- [Assigned task] Among the entries below, find each line with "agent" and show it.
Start of Provided entries
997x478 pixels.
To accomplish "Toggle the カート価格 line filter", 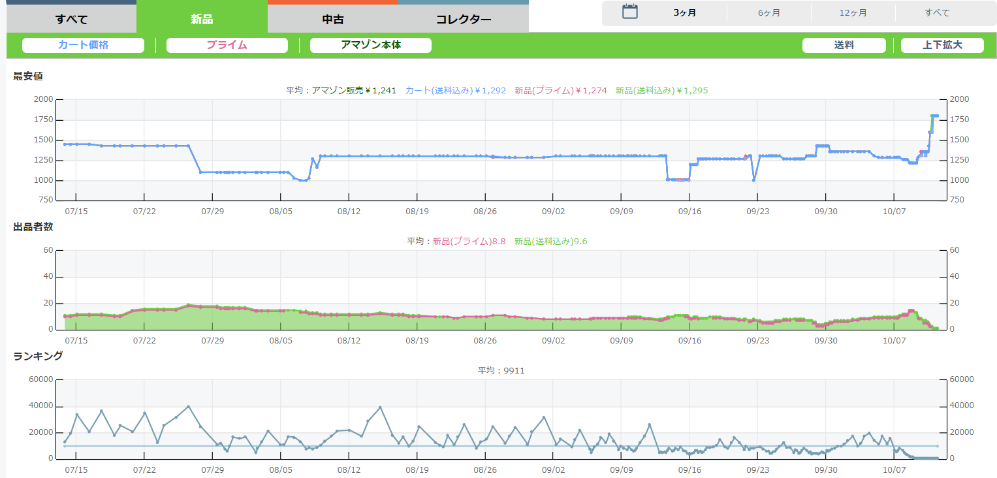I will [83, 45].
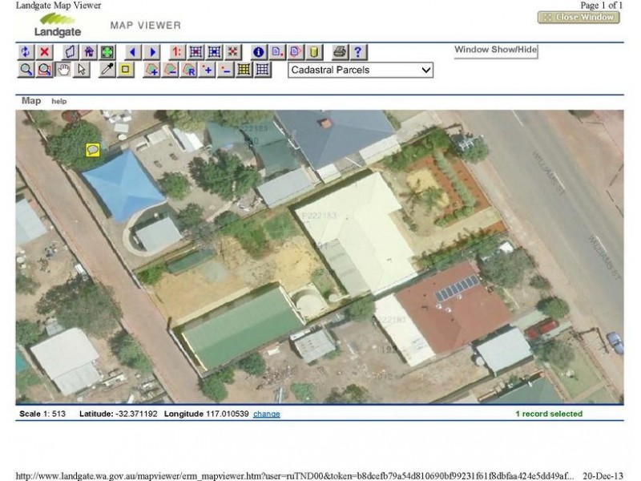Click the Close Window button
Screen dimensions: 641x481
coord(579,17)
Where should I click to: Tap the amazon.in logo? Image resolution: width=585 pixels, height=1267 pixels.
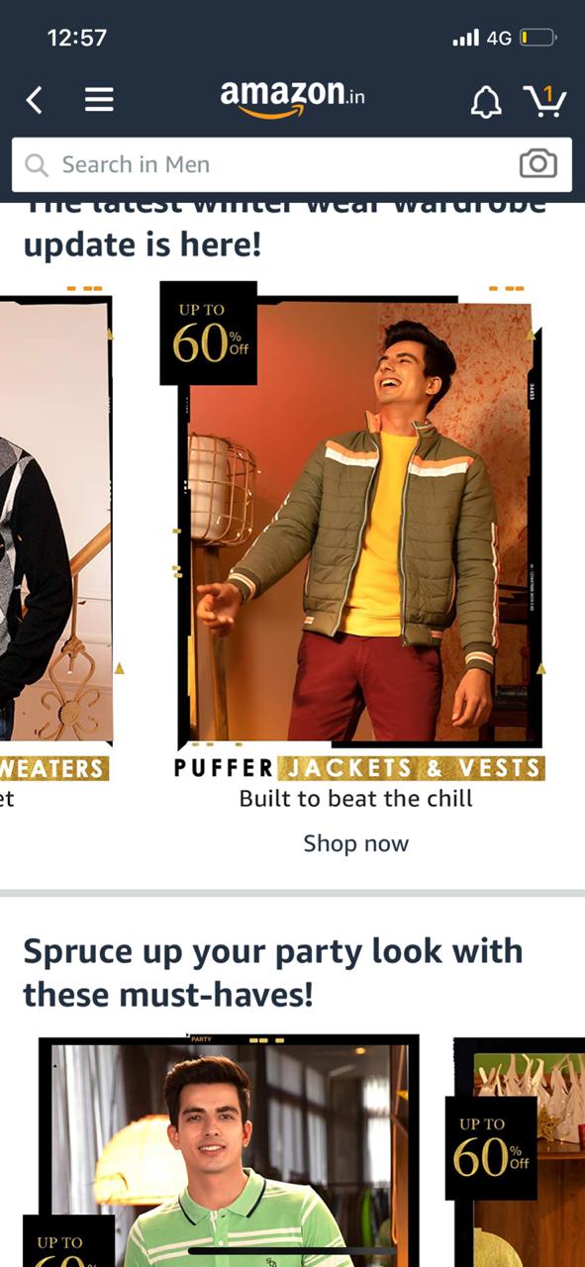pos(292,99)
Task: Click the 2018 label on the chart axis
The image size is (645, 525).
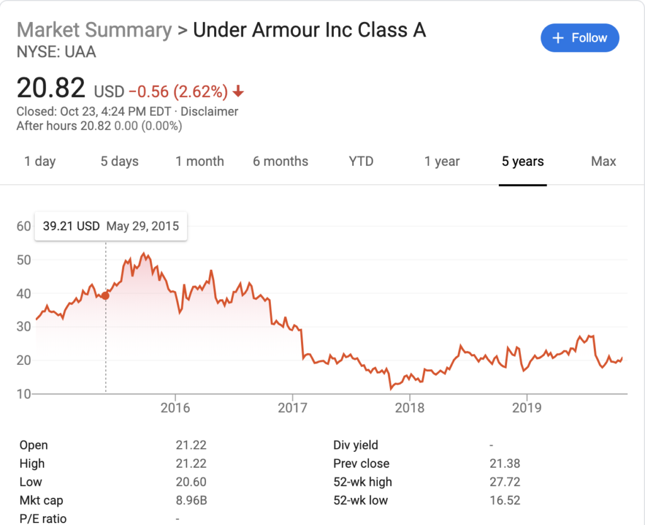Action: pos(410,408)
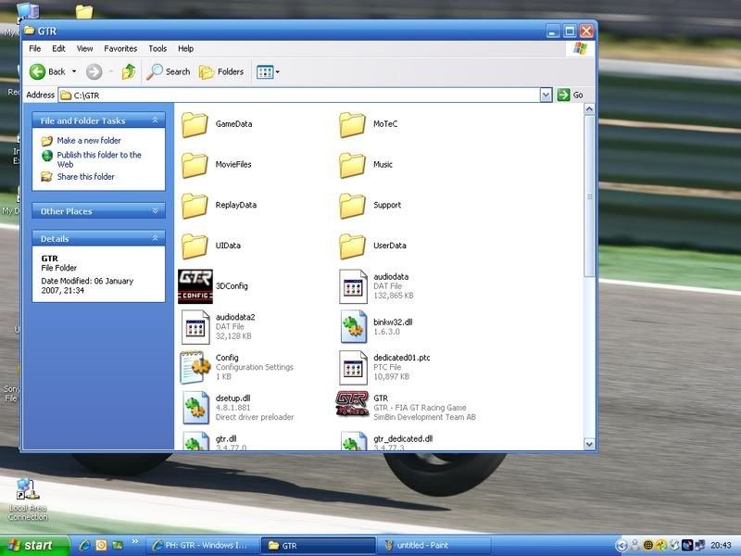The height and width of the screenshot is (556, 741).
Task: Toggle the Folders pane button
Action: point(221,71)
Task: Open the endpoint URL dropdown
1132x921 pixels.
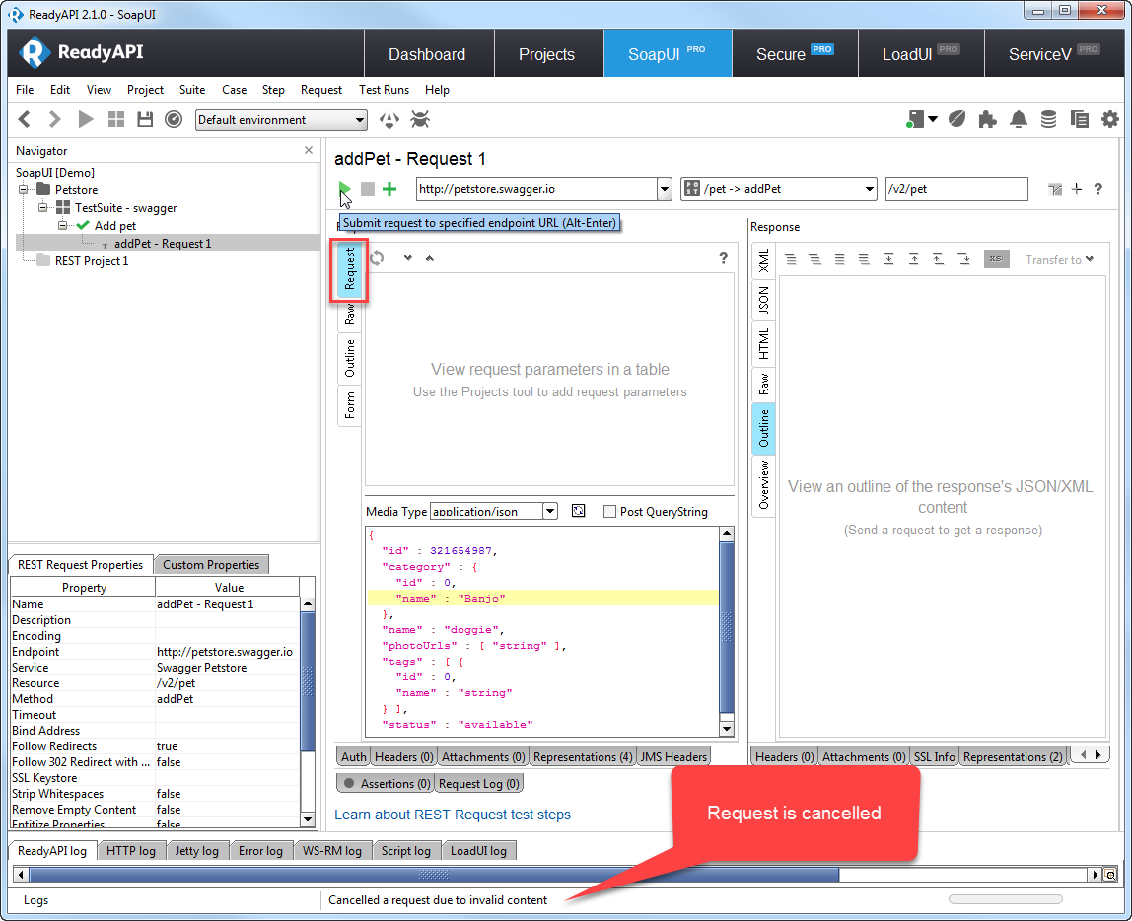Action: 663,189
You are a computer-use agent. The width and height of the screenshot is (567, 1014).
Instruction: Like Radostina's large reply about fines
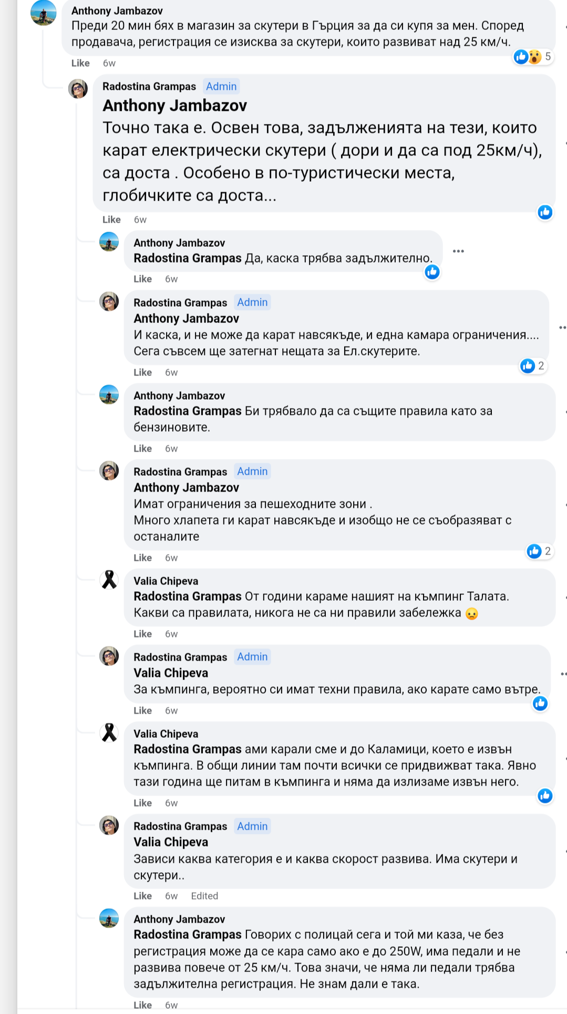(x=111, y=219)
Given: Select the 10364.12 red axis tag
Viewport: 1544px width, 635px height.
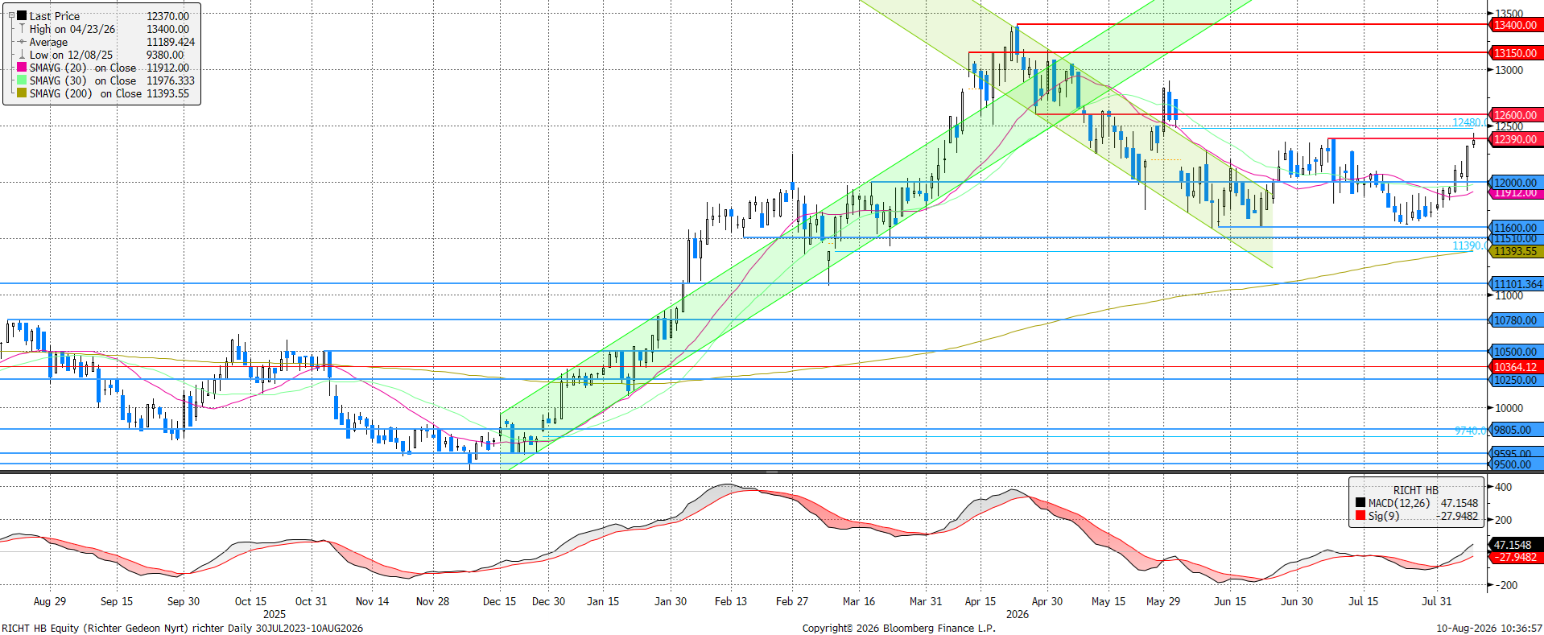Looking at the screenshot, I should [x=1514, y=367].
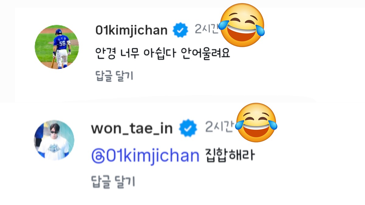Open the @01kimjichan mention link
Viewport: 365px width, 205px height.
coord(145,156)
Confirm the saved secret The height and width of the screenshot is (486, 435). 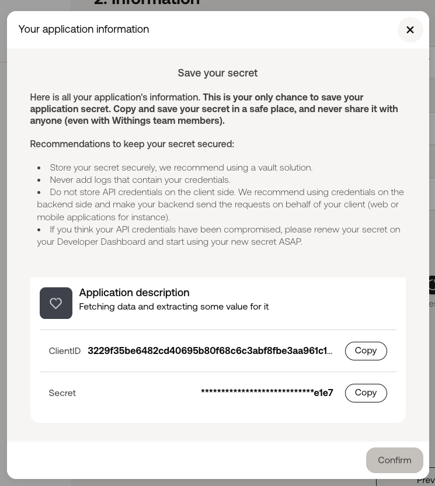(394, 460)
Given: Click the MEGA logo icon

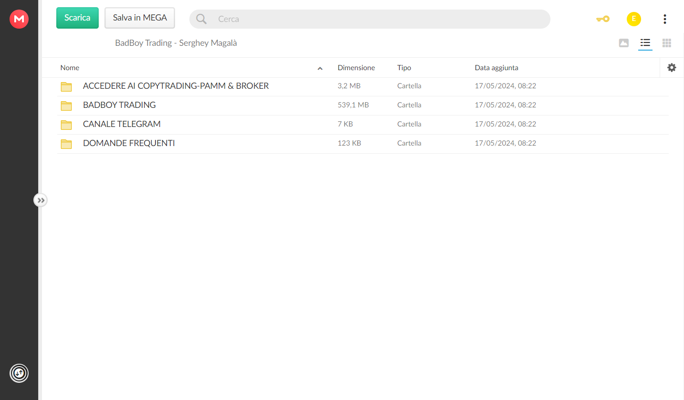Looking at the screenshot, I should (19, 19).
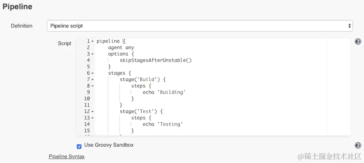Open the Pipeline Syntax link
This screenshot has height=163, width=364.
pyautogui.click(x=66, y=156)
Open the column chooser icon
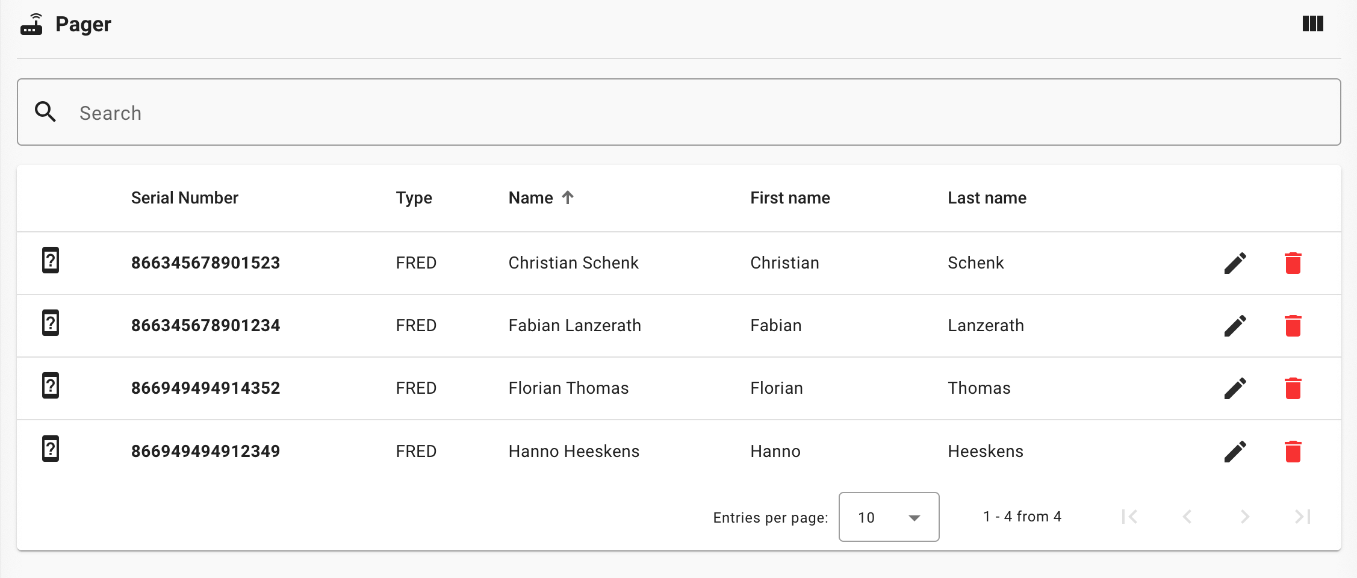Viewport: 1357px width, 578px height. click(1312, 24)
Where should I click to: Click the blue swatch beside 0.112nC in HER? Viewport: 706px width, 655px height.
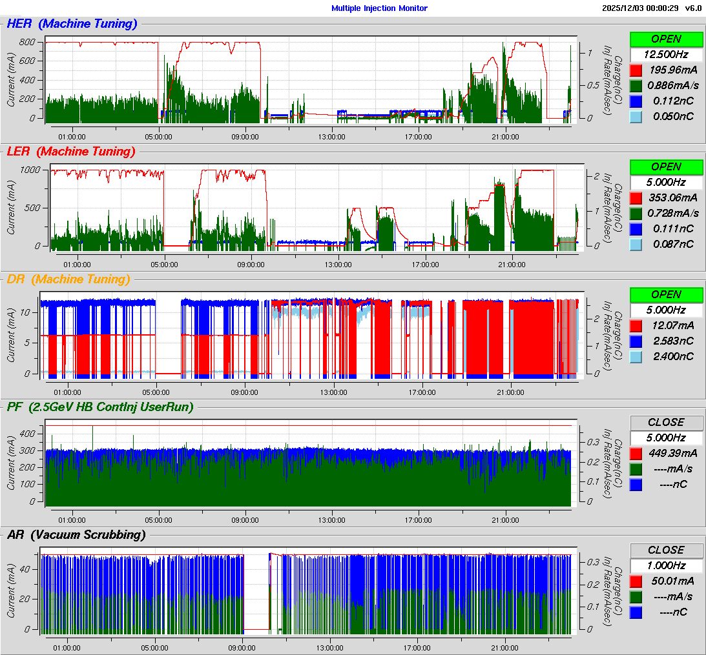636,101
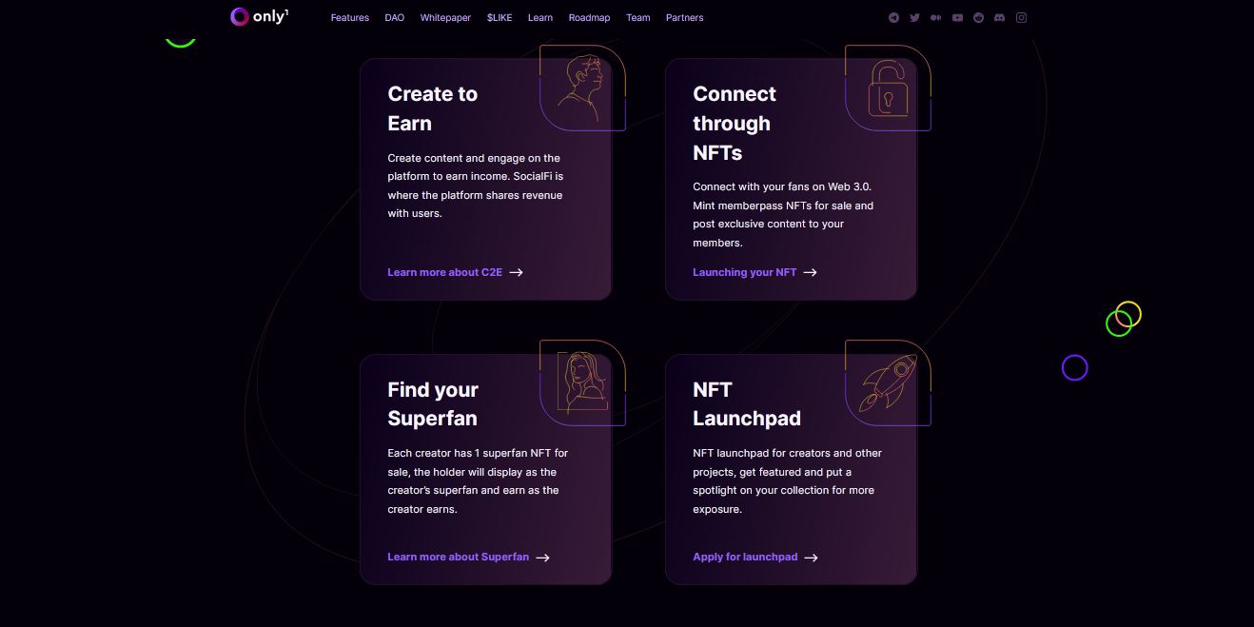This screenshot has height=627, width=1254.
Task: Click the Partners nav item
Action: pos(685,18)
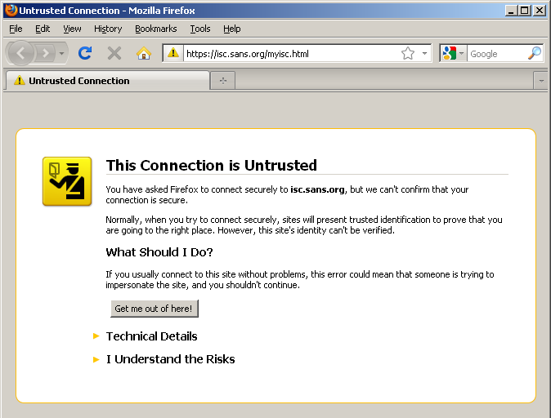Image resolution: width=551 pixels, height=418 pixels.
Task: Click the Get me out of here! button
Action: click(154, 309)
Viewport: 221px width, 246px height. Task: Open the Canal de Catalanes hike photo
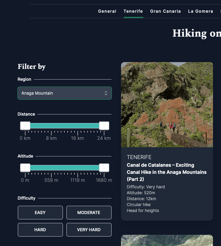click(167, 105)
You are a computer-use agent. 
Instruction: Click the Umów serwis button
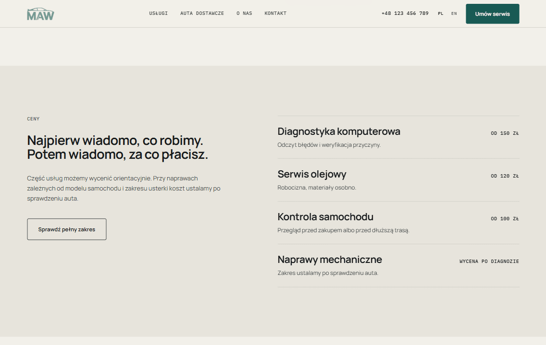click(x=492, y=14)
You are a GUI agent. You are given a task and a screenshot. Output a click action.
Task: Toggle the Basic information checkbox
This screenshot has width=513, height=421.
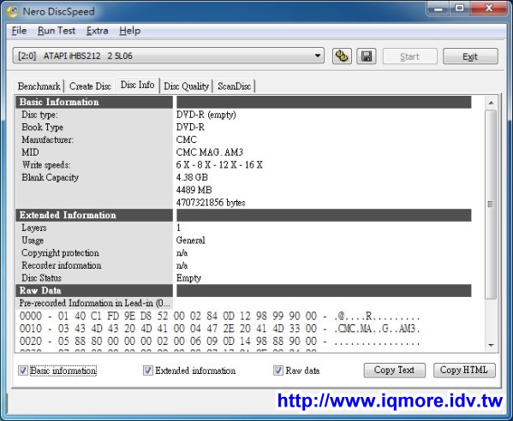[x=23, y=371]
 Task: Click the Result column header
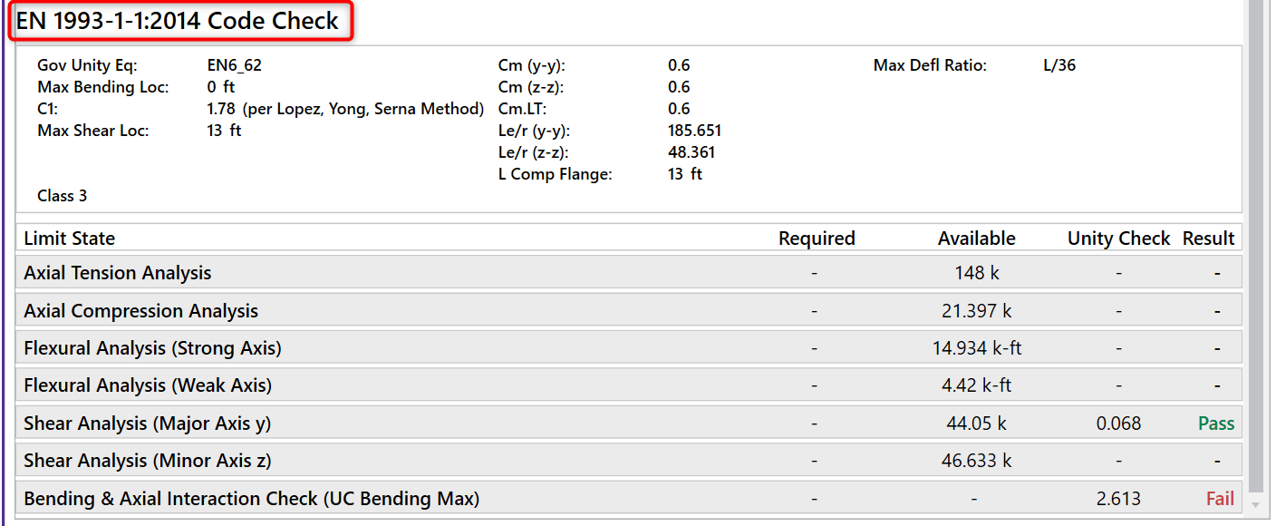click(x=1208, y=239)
End of Provided entries
- [Result of the task]
You are a computer-use agent. The width and height of the screenshot is (567, 1014).
You are a computer-use agent. 
You are a GUI agent. You are given a task and a screenshot. Output a click action.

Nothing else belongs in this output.